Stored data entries
....

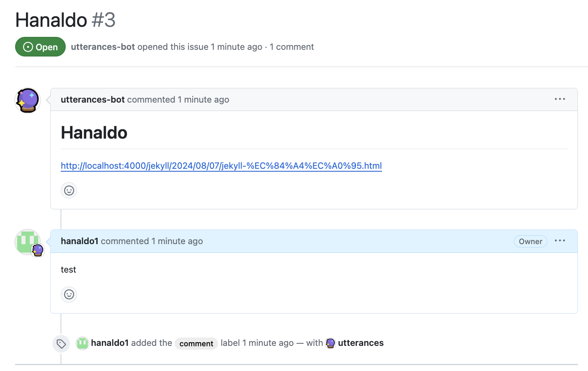Open the localhost jekyll post link
The image size is (588, 371).
[x=221, y=166]
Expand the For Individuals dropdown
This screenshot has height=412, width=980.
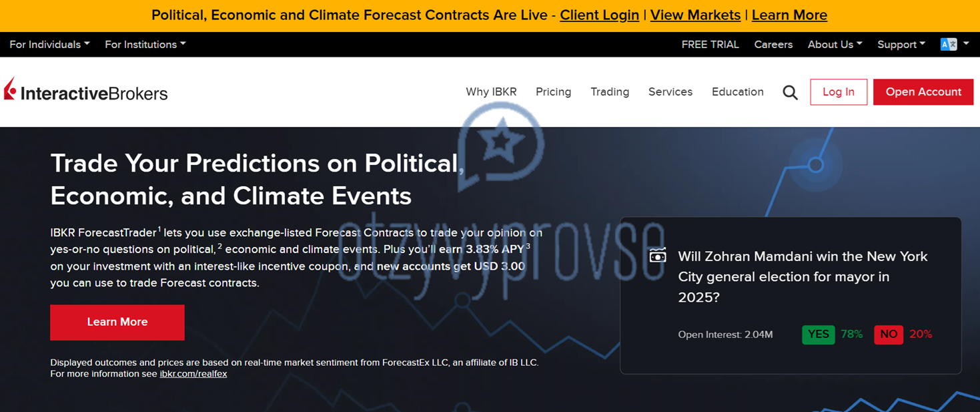49,44
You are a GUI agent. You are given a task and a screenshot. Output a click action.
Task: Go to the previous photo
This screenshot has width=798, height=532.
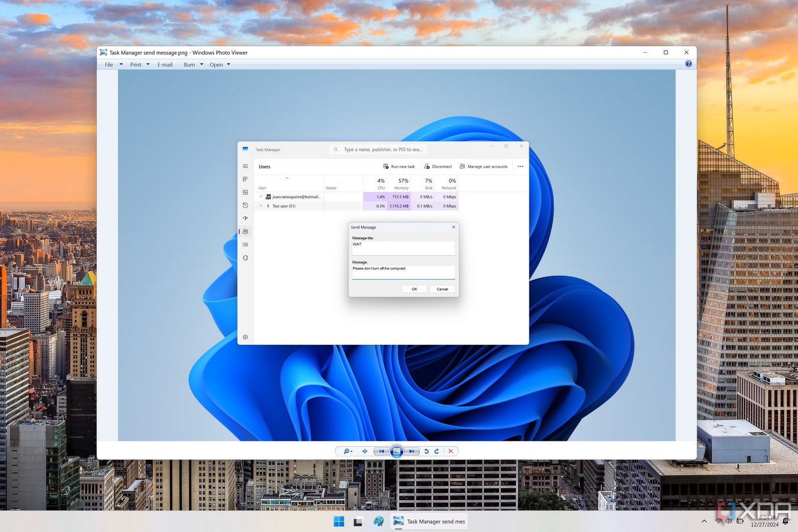382,451
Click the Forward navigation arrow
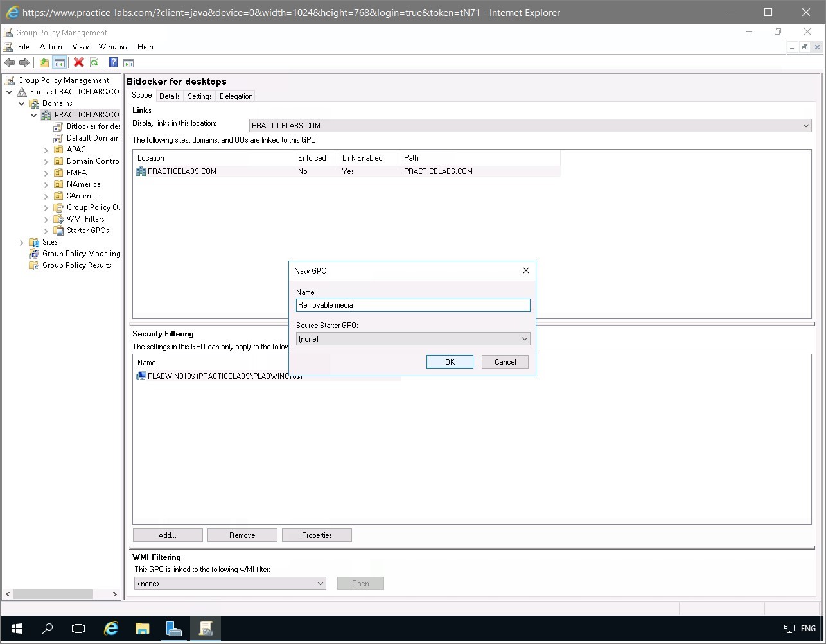The height and width of the screenshot is (644, 826). tap(24, 62)
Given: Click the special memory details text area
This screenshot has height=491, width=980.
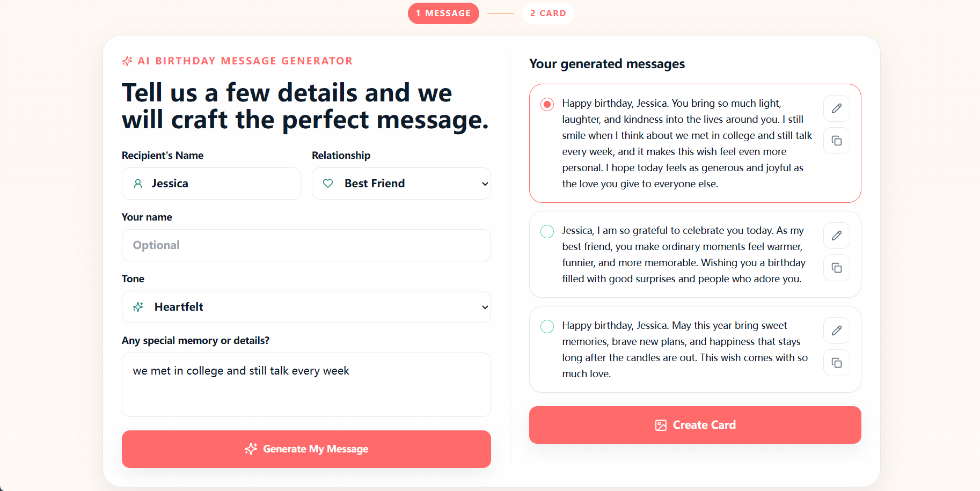Looking at the screenshot, I should [x=306, y=385].
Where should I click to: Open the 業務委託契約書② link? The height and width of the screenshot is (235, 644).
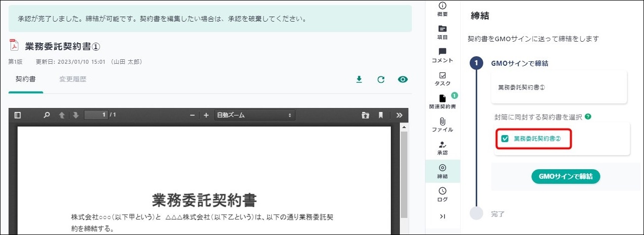point(537,139)
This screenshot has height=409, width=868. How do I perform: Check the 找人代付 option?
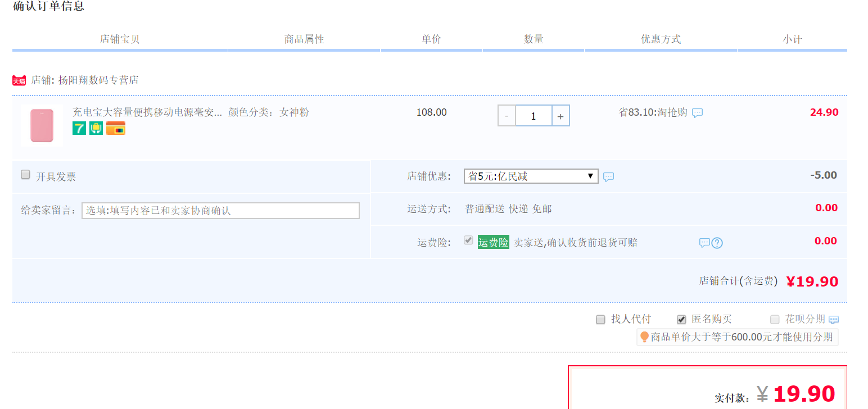600,320
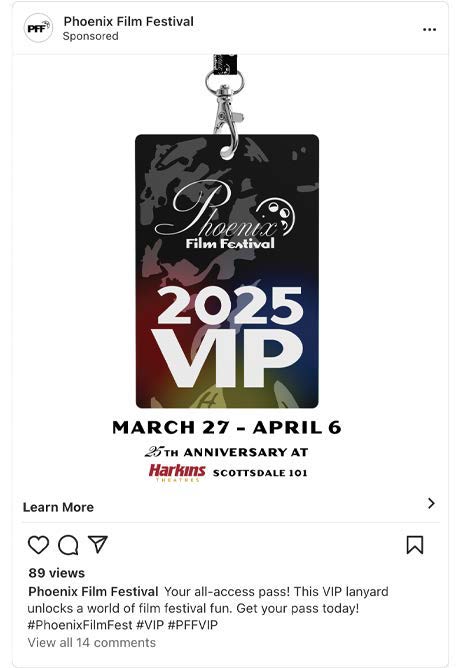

....

Task objective
Take only the line containing "Click the Forward navigation arrow" and every line after it to the end of the entries, and copy them exactly, pictures excluded.

Output for this task
Click the Forward navigation arrow
The height and width of the screenshot is (644, 826). tap(24, 62)
Given: Click the special memory details text area
This screenshot has height=491, width=980.
Looking at the screenshot, I should [x=306, y=385].
Where should I click to: Open the 業務委託契約書② link? The height and width of the screenshot is (235, 644).
point(537,139)
This screenshot has height=409, width=868. How do I perform: Check the 找人代付 option?
600,320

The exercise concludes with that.